→ **Data in this exercise**

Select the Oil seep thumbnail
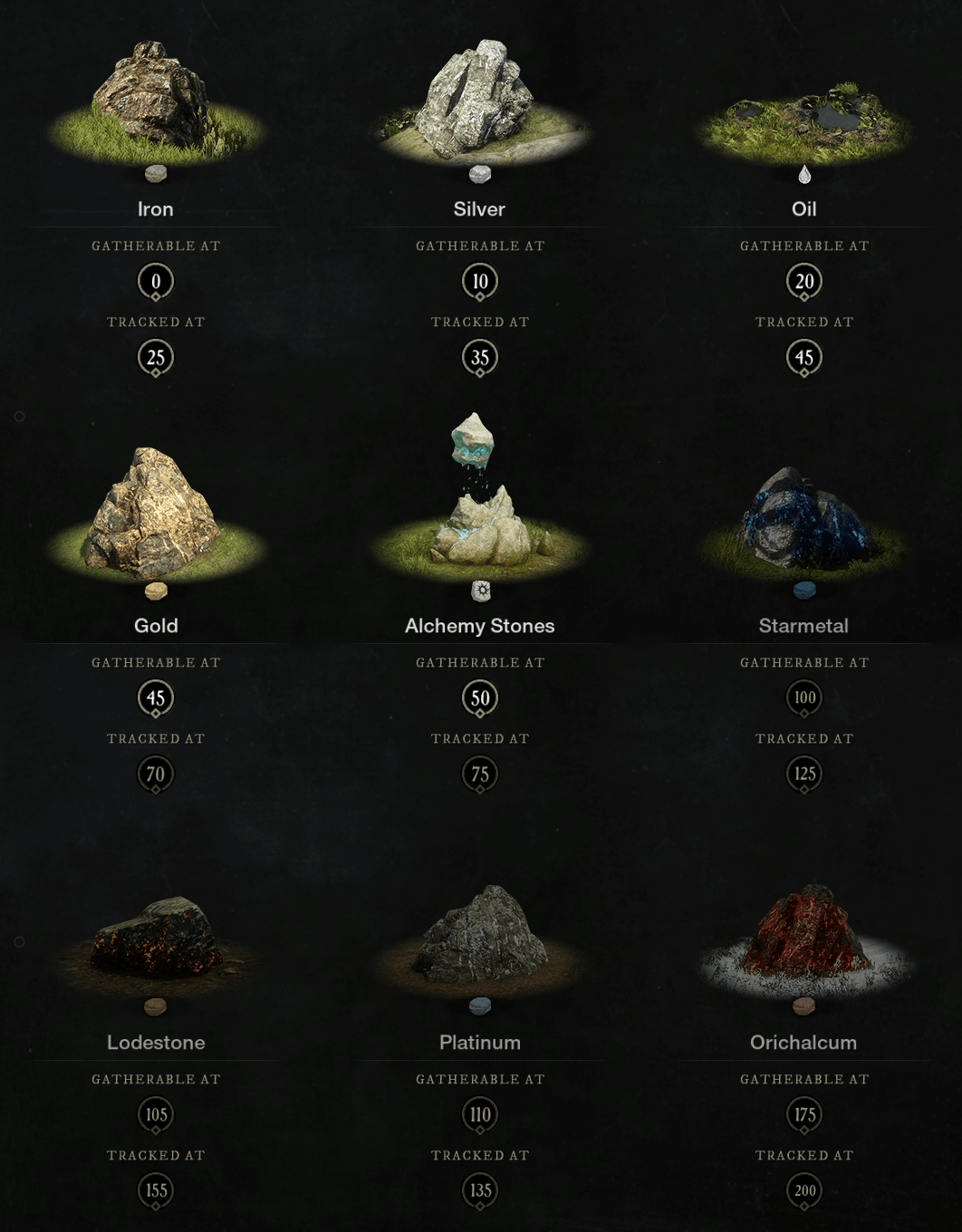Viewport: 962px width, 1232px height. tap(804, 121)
---
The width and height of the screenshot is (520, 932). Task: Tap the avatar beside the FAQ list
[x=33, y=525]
==
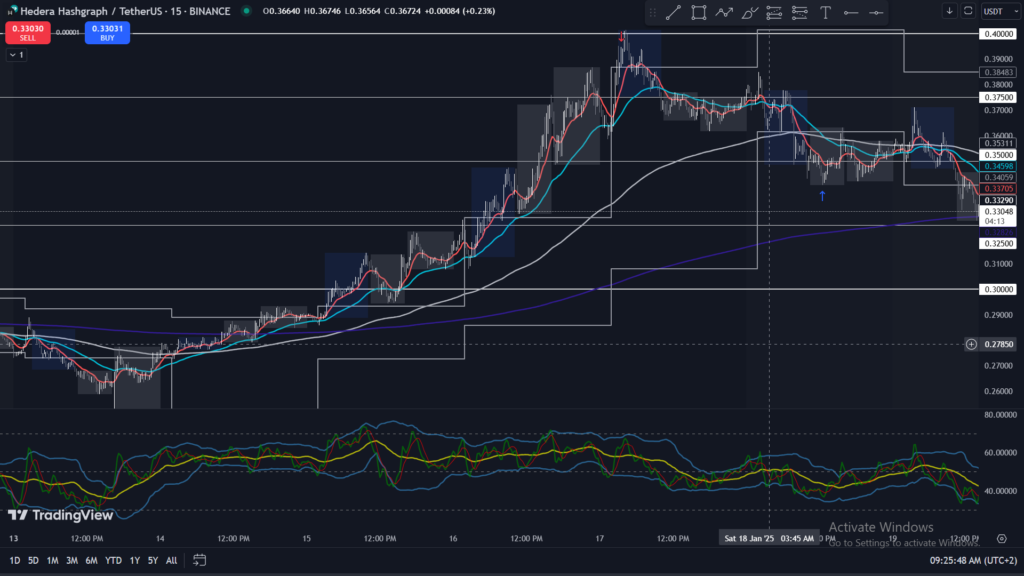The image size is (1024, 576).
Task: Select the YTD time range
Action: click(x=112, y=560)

→ **Set problem**
Copy out the material from the line containing "The image size is (1024, 576)." through the line containing "Action: click(x=112, y=560)", both lines included, without the pictures.

→ **Result for this task**
The image size is (1024, 576).
Task: Select the YTD time range
Action: click(x=112, y=560)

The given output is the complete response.